Open In App

Vertex AI for AutoML users

Last Updated : 26 Sep, 2023
Improve
Improve
Like Article
Like
Save
Share
Report

The whole machine-learning process, from the preparation of the data through the model deployment, is automated using the AutoML technique. For users with various degrees of expertise and resources, it aims to make machine learning simpler and more efficient. Using diverse methods, such as AutoML or custom code training, and a variety of data types, such as photos, texts, or tables, you may develop and compare models using AutoML. AutoML may also assist you in tracking and explaining the behaviour and performance of your models.

What is AutoML?

AutoML, short for Automated Machine Learning, refers to the process of automating various tasks and processes involved in designing, building, and deploying machine learning models. AutoML aims to make machine learning more accessible to individuals and organizations by reducing the need for extensive manual intervention and expertise in machine learning.

#### [Material supplied]
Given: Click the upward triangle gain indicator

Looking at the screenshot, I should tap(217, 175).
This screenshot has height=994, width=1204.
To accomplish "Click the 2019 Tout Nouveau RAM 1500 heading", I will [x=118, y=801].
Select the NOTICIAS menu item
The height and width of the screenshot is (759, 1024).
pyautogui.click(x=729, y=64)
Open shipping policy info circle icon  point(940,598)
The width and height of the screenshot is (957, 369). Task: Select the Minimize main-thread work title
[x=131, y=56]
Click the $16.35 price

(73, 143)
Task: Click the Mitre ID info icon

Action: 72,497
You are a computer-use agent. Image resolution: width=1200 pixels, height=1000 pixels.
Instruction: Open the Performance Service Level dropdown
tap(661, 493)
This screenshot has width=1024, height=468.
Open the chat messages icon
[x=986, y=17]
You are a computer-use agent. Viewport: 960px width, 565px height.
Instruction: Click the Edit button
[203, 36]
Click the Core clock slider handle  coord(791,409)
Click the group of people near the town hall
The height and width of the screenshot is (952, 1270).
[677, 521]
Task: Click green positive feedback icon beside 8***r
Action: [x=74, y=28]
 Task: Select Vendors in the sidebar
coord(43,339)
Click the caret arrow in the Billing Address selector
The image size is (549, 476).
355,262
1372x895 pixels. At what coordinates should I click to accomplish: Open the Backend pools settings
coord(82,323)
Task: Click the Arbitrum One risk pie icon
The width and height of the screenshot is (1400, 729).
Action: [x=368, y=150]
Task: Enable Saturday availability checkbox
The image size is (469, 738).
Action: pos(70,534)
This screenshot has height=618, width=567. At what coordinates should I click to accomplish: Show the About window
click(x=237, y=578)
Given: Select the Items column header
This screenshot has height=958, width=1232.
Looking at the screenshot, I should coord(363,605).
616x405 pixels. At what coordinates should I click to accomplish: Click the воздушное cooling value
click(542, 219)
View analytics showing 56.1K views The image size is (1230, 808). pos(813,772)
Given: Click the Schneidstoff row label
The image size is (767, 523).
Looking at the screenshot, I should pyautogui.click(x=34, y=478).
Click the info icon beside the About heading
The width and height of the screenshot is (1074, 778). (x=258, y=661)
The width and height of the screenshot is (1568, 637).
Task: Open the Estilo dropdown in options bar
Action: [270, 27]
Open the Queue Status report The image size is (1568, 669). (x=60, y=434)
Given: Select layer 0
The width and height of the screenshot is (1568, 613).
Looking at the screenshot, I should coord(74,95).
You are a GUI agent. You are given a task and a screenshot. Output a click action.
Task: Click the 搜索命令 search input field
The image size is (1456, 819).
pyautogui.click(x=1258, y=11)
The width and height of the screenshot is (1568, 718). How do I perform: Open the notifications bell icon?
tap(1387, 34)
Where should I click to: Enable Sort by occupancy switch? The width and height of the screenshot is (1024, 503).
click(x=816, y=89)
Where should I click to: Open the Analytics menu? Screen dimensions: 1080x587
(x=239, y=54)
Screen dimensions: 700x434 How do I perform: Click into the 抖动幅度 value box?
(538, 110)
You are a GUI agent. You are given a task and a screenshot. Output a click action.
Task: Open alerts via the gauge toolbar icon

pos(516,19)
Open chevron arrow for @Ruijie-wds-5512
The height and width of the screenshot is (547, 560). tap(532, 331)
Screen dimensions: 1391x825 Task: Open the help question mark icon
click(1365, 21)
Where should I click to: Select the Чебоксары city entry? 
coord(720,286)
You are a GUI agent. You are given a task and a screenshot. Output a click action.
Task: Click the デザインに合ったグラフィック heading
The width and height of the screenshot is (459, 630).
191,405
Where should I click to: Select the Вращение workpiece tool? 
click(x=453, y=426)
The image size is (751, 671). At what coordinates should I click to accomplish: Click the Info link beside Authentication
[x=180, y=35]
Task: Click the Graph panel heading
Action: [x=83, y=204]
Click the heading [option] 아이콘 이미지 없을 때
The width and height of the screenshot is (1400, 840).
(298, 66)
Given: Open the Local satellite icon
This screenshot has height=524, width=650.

#### [Tasks to perform]
1. Echo the part of the AutoML article starting with "Vertex AI for" and going on through "of your models.".
2. Name every data type that the AutoML article gives as something models can be developed from.
3. Write the next part of the AutoML article, picking up after its final sentence.
The items have no connection to the AutoML article.

#### [Per-task answers]
1.
Vertex AI for AutoML users

Last Updated : 26 Sep, 2023
Improve
Improve
Like Article
Like
Save
Share
Report

The whole machine-learning process, from the preparation of the data through the model deployment, is automated using the AutoML technique. For users with various degrees of expertise and resources, it aims to make machine learning simpler and more efficient. Using diverse methods, such as AutoML or custom code training, and a variety of data types, such as photos, texts, or tables, you may develop and compare models using AutoML. AutoML may also assist you in tracking and explaining the behaviour and performance of your models.

2. Photos, texts, and tables.

3.
Pros and Cons of AutoML

Pros:

  1. Saves time and resources by automating tedious and repetitive tasks
  2. Reduces human errors and biases by using data-driven and objective methods
  3. Improves performance and quality by exploring a large and diverse search space
  4. Increases accessibility and scalability by lowering the barriers and costs of machine learning

Cons:

  1. Lacks transparency and interpretability by hiding the details and logic of the models
  2. Loses control and customization by relying on predefined and black-box models
  3. Depends on data quality and availability by requiring sufficient and relevant data
  4. Raises ethical and social implications by affecting human roles and responsibilities

What is Vertex AI?

Vertex AI is a platform that unifies the finest features of AI Platform and AutoML into a single client library, API, and user experience. Vertex AI makes it simple to compare and train models using custom code or AutoML. Additionally, you can manage and deploy your models using live or batch predictions, keep an eye on their effectiveness, and utilize explainability tools to learn more about how they get to their conclusions. Vertex AI supports a variety of tasks, including classification, object identification, entity extraction, forecasting, and more, as well as a variety of data formats, including tabular data, photos, videos, texts, and more.

Vertex AI for AutoML users

A Google Cloud service called Vertex AI enables you to create, use, and manage machine learning models. Vertex AI’s AutoML function automatically builds and fine-tunes models for a variety of tasks and types of data, including picture classification, text sentiment analysis, and tabular regression. This post will explain how to utilize Vertex AI for AutoML and what the key differences and advantages are if you are already familiar with historical AutoML products like AutoML Vision or AutoML Natural Language.

What are the benefits of Vertex AI for AutoML users?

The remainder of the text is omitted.